DATA SUPPLIED:
━━━━━━━━━━━━━━━━━━━━━━━━━━━━━━
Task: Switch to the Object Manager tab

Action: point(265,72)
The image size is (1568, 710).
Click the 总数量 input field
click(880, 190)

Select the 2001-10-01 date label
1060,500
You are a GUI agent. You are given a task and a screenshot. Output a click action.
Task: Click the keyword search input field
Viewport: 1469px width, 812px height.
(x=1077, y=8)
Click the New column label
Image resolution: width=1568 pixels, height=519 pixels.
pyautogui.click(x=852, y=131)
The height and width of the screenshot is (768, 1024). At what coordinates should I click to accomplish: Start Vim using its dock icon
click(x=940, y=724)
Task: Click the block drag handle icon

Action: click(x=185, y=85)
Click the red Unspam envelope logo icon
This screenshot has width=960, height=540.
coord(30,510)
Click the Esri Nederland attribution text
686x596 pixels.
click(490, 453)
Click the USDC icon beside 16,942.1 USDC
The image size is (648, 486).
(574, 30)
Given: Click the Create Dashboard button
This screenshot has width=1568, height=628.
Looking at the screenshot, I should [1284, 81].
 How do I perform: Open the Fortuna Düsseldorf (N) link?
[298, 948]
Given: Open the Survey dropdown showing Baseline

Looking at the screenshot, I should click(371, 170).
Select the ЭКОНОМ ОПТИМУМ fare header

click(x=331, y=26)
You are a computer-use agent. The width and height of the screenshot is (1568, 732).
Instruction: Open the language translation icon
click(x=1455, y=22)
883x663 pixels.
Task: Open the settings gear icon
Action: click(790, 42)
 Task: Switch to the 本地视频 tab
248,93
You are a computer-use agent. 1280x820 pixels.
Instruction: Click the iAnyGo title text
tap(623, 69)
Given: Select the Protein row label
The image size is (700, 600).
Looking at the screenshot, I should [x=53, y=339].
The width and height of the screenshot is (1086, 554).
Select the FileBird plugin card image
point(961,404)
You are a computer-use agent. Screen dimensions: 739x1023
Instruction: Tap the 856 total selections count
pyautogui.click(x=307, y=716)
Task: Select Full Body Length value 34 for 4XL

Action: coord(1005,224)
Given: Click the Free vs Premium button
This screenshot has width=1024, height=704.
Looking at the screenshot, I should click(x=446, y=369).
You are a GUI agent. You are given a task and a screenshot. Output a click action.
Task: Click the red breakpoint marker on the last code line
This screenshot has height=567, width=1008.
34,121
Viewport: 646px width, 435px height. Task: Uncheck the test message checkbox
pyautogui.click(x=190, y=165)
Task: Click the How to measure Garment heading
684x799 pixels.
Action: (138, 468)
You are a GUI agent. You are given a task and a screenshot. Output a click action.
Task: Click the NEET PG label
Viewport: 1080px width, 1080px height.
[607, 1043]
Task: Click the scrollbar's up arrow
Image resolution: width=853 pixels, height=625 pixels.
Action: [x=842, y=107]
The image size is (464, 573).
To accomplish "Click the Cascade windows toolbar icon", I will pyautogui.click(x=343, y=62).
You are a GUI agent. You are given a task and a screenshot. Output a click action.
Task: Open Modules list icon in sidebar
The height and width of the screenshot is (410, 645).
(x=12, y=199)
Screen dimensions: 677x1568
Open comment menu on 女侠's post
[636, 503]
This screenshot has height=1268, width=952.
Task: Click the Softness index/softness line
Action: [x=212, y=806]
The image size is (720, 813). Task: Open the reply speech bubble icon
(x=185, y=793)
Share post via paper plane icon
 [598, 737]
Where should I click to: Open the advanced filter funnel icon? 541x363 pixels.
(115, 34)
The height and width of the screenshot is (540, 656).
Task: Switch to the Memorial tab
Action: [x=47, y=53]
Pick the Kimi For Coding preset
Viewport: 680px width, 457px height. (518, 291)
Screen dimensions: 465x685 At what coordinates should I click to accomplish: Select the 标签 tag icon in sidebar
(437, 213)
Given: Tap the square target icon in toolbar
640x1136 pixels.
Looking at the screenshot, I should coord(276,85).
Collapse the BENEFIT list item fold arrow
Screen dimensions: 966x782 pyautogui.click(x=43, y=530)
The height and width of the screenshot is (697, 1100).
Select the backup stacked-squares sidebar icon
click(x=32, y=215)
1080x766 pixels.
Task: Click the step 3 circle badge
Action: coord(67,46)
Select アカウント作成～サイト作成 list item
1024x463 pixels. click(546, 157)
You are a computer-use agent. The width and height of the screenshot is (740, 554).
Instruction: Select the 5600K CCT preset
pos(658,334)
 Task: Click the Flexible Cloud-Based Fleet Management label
━━━━━━━━━━━━━━━━━━━━━━━━━━━━━━
Work out how many lines of the entries hold the word "toolbar", and write only that figure.

RESULT OF THIS EXERCISE:
2